DIRECTIONS FOR THIS TASK:
From the records below, copy the lines that include "computer".

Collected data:
####
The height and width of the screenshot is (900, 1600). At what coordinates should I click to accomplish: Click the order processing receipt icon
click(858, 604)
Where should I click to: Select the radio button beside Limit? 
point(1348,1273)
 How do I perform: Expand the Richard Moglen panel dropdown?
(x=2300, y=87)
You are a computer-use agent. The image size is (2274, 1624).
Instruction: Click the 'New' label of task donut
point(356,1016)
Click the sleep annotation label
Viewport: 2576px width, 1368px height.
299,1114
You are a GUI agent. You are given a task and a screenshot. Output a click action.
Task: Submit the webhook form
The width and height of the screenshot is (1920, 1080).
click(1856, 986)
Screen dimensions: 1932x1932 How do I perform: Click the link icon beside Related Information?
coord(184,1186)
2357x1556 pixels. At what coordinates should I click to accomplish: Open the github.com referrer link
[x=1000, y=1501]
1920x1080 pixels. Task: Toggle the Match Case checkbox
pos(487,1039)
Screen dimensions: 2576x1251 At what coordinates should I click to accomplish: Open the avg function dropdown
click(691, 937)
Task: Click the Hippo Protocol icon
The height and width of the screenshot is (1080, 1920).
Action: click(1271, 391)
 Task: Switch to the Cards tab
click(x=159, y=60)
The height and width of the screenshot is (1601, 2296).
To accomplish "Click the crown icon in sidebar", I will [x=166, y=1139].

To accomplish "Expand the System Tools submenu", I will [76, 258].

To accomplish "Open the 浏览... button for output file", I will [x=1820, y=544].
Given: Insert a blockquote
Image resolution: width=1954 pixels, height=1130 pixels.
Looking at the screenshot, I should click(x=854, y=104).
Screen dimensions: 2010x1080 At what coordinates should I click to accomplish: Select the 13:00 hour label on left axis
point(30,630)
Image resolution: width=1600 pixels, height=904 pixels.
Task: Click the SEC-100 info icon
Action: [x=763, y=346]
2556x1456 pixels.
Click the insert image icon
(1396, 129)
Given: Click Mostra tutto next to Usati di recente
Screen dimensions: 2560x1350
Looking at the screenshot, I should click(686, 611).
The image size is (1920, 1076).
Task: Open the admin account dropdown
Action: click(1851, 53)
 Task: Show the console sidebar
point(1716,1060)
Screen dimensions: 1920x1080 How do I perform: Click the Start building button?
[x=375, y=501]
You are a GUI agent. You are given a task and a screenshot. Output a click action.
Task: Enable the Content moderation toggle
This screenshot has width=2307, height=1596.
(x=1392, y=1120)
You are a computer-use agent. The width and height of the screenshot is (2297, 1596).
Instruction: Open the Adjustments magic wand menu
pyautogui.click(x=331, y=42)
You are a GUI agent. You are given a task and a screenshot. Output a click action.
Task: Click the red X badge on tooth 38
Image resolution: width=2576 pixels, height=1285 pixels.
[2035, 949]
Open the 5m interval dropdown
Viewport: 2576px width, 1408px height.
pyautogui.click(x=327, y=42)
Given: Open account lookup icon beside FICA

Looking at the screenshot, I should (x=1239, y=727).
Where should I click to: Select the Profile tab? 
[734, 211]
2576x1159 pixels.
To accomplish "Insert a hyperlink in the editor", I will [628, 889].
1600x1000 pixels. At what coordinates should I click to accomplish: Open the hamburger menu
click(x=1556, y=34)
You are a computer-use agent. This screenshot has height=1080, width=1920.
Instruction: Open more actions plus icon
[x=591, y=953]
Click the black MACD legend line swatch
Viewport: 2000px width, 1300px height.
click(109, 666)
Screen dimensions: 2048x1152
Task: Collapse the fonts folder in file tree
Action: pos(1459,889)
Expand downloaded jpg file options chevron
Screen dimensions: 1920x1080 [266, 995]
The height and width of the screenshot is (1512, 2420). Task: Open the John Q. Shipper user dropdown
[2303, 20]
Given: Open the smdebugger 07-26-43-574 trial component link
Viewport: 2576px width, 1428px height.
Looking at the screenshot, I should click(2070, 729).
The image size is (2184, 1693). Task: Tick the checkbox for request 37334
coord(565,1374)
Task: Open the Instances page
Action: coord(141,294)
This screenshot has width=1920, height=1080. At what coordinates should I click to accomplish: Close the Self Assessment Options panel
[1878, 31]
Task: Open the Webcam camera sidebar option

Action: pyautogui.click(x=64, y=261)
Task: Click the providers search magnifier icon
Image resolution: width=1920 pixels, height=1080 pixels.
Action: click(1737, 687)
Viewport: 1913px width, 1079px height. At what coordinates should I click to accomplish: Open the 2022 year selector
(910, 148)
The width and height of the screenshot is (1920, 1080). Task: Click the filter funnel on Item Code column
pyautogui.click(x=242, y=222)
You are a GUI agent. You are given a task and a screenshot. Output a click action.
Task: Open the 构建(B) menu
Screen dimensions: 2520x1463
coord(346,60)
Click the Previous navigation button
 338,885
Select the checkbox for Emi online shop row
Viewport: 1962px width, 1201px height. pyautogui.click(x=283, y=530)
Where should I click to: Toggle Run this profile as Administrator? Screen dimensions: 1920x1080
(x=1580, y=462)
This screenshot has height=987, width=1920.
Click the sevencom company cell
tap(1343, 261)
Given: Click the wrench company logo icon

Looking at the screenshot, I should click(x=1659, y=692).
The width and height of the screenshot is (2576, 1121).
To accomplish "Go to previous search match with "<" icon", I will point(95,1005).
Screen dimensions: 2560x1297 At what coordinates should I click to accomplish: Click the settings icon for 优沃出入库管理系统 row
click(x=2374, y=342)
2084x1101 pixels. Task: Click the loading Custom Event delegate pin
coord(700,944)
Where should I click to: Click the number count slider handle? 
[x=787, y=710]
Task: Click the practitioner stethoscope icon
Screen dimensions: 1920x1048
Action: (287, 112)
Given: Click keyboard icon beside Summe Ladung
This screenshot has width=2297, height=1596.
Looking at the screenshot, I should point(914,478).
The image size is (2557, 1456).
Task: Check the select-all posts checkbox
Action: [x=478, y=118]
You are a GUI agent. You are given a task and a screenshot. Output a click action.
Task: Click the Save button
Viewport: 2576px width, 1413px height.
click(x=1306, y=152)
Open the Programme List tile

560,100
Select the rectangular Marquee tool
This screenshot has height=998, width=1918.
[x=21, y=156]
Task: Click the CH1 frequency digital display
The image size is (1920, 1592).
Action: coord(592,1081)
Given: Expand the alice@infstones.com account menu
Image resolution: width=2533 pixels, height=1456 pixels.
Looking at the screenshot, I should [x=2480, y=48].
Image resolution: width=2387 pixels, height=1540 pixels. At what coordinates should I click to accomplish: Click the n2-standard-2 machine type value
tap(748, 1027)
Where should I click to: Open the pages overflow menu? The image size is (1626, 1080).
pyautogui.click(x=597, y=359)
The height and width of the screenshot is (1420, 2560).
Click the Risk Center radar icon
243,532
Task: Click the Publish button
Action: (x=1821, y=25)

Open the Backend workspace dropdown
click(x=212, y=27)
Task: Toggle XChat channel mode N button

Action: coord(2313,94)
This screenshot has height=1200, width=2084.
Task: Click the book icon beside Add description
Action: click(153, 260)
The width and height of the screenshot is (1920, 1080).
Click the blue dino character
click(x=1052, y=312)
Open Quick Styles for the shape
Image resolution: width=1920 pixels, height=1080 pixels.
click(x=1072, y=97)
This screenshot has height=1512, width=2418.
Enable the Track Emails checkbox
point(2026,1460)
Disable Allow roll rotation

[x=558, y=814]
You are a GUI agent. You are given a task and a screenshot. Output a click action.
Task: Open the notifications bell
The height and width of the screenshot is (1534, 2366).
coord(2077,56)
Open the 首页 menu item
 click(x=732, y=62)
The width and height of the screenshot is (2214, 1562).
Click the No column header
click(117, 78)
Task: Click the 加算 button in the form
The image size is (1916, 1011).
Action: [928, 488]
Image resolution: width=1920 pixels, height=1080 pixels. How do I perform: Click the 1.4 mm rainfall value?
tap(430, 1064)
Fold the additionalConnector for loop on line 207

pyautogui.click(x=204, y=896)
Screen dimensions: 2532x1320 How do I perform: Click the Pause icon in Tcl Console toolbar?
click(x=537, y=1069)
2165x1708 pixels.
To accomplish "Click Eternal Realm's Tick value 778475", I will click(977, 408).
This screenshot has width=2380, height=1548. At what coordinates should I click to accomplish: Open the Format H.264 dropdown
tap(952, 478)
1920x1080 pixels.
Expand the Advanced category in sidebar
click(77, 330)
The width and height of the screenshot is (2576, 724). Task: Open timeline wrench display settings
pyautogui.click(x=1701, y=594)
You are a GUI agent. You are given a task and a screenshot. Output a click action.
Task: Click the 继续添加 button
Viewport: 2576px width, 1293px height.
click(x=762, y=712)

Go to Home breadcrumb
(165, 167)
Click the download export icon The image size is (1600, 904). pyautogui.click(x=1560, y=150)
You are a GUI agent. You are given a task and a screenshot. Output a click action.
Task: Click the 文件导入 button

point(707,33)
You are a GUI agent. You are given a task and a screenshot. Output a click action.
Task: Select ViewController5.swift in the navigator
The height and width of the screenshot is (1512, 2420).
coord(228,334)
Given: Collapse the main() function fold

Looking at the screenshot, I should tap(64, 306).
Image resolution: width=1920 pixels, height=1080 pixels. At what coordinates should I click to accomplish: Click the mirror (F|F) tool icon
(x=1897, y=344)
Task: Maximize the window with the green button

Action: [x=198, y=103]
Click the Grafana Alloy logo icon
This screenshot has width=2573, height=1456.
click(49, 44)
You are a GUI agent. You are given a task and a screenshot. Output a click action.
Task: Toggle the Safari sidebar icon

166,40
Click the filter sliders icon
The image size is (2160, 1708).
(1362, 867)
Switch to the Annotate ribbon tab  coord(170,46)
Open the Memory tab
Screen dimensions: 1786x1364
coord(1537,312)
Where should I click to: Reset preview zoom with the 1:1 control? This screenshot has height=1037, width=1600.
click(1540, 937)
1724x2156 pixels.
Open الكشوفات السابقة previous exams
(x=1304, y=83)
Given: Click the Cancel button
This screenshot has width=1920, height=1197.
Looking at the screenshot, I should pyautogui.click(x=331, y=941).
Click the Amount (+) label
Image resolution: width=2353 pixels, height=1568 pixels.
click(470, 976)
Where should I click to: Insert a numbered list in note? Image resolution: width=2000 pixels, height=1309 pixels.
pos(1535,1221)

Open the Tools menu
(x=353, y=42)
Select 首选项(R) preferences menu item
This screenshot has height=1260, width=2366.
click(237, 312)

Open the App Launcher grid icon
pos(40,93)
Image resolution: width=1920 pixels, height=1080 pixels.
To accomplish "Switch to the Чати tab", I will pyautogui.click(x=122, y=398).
####
ANSWER TO THE EXERCISE:
You are a computer-use agent. The image size is (2274, 1624).
You are a computer-use agent. The width and height of the screenshot is (2297, 1596).
You are a computer-use agent. This screenshot has height=1080, width=1920.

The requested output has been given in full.